* [EXERCISE DESCRIPTION]:
Each line below with the string "click" should be copied.

* [EXERCISE INPUTS]:
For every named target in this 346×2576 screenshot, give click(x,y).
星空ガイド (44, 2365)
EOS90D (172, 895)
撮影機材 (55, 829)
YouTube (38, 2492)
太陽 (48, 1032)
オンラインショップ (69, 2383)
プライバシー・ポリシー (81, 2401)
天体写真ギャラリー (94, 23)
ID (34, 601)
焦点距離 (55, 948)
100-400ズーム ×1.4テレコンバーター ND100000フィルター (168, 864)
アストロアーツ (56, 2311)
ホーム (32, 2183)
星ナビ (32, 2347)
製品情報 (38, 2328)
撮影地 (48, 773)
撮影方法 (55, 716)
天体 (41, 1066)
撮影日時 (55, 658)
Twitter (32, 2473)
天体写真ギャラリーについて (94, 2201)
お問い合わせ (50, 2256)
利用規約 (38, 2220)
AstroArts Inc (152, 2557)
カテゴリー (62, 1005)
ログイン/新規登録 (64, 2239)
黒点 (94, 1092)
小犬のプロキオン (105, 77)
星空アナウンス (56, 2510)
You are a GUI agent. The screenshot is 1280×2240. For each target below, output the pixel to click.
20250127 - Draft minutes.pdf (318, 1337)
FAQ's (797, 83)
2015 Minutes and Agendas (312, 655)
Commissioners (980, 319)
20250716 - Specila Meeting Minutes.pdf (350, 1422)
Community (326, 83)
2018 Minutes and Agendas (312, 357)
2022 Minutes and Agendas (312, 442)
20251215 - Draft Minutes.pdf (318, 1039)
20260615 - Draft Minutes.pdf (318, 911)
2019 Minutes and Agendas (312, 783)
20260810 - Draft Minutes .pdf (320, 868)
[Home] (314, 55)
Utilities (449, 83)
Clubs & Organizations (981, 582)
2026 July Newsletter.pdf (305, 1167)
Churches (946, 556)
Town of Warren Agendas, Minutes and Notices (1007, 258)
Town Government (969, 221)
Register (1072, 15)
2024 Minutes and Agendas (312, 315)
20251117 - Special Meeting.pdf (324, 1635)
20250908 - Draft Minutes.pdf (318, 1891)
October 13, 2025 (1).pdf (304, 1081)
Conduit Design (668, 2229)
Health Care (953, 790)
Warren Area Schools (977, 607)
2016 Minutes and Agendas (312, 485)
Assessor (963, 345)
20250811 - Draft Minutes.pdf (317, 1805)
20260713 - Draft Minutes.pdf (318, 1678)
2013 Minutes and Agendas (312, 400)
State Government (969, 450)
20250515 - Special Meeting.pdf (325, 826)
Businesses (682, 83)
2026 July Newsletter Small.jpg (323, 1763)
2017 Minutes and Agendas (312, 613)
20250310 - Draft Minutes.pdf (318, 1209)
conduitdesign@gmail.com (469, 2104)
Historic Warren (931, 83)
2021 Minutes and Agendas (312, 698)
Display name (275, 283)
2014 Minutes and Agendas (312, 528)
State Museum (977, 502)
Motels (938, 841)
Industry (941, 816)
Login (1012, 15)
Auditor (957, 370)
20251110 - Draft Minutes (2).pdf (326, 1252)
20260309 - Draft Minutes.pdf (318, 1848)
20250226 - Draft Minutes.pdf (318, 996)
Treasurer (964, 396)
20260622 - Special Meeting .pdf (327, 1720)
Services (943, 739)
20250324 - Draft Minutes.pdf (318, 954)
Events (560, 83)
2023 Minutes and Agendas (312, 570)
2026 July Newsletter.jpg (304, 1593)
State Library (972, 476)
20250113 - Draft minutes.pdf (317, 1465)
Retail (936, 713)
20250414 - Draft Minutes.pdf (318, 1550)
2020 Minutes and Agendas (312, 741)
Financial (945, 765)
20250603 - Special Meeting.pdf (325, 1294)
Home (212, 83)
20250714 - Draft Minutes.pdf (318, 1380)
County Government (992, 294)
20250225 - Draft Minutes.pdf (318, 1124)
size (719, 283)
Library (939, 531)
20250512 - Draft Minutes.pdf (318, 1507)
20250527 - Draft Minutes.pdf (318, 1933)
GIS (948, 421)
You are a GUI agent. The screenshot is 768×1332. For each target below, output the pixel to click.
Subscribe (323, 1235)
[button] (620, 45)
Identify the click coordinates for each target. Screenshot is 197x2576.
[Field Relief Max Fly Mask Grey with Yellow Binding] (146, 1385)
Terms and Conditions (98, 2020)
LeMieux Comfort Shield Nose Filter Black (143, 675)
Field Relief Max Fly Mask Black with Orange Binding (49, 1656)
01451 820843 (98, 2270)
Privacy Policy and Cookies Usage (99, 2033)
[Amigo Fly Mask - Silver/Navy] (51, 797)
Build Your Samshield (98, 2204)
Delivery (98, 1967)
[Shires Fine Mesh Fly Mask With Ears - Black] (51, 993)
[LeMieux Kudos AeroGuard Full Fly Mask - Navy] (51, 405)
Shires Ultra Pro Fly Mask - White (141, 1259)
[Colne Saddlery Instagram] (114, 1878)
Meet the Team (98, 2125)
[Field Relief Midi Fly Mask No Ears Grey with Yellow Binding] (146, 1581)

* [TASK RESPONSE]:
For every named target in this 346×2576 screenshot, give click(x,y).
You are a GUI agent. The screenshot is 1280×2240. For each target below, output the pixel to click.
You are a GUI agent. The screenshot is 768×1332. For each target below, output the pixel to click.
Identify the click coordinates for each target. Screenshot is 197x2576.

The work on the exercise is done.